This has got to be the funniest headline I have read this
week, but the truth is the appeal is NECESSARY…lol. So I found this piece on The Observer written by its editorial and cannot but help say they are on point and something needs to be done about our health sector NOW. So I join them in saying African leaders, please
die in your countries.
Just a few days after Zambia celebrated her 50th
independence anniversary last month, their president, Michael Sata, died in a
London hospital, where he had been admitted with an unspecified illness.
A lot of attention has been paid to the man who has
succeeded him, Guy Scott, a white man, because of his skin. Few people have
noted the embarrassing irony of leaders of 'independent' African countries
dying in the lands of former colonial masters, 50 years since independence. Continue...
Eleven African leaders have died in office since 2008 and
majority of them it was in a hospital abroad or soon after arriving home.
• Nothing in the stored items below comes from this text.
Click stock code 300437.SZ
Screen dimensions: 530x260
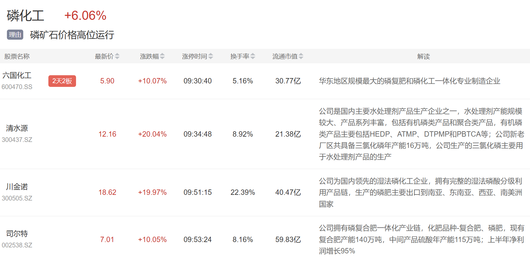tap(17, 140)
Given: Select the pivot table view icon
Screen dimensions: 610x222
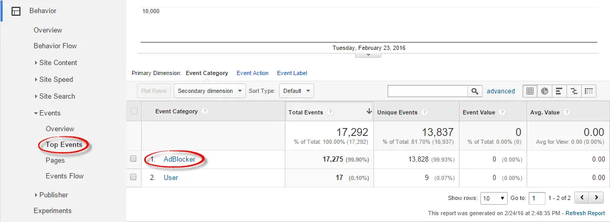Looking at the screenshot, I should pos(588,91).

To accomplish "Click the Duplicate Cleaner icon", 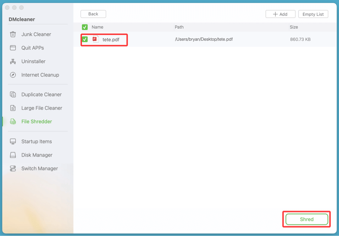I will (13, 95).
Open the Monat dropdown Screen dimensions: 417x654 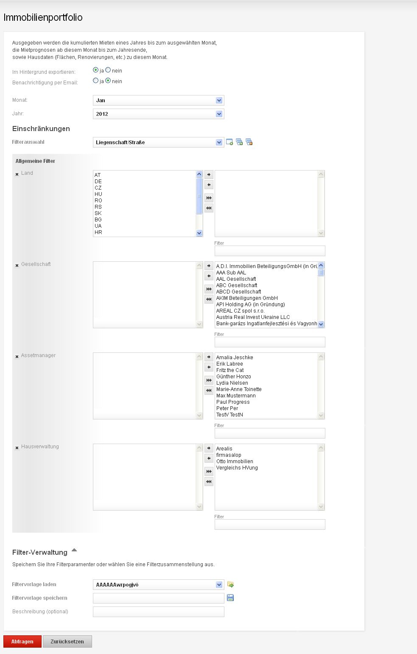219,101
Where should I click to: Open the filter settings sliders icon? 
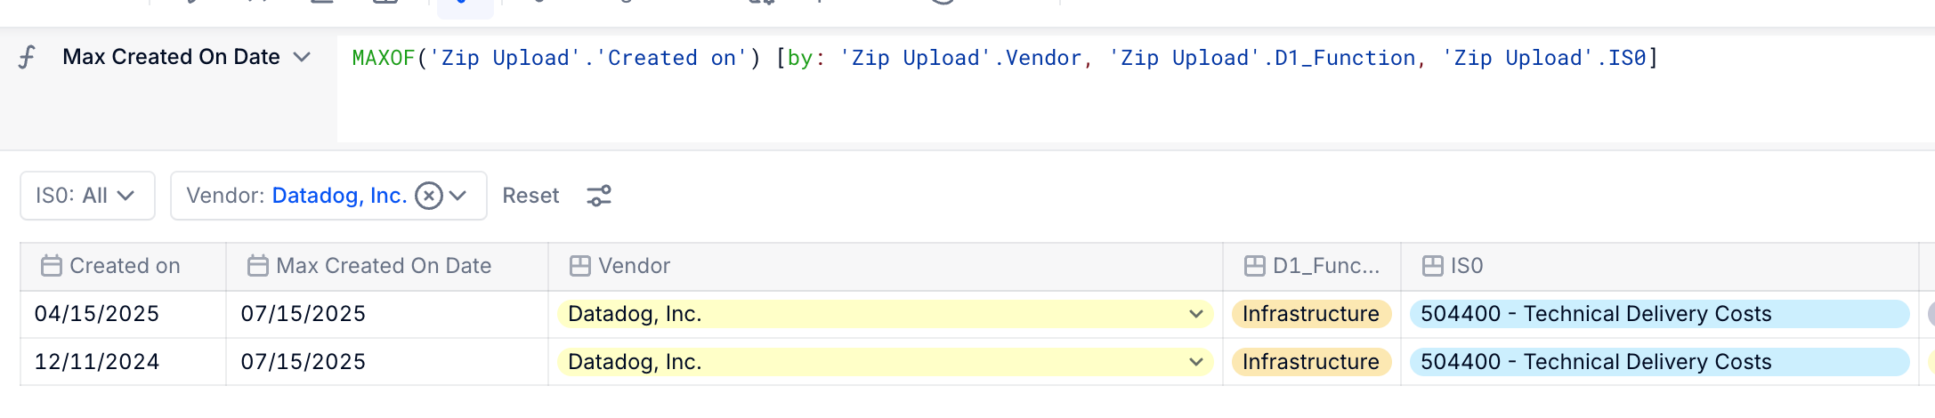599,196
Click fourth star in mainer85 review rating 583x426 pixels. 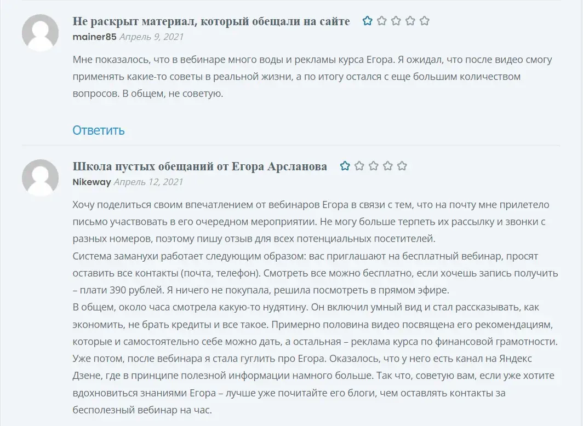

Zambia's Levy Mwanawasa (France) and now Michael Sata (UK), Ethiopia's Meles
Zenawi (Belgium), Omar Bongo (Spain), Ghana's John Atta Mills and Nigeria's
Umaru Yar'Adua all fit in that category.
Ideally, the poor health infrastructure in most African
countries is the reason African leaders, who are ironically charged with
improving these facilities, can't use them. But it's also true that African
leaders are very secretive about their health; and so, being hospitalised
abroad helps them to keep their illness secret and thus their power intact.
It's a shame that a leader can be in charge of a country for
20 years and still fail to create conditions that would enable him or her to
get medical attention at home. Perhaps it's because their own health is never
really at stake as they have taxpayers' money at their disposal in case they
need even the simplest treatment abroad, while their poor citizens are left to
their own devices.
Throwing mega parties to celebrate independence under such
circumstances is the worst form of self-deception. African leaders who are
still living need to restore some pride to this dear continent by establishing
or facilitating the establishment of medical facilities that are capable of not
only handling their health needs but also that of all their people.
That way, even an Ebola outbreak would not be as devastating
as it has been in West Africa as there would be a fairly robust health system
in place to manage every health challenge.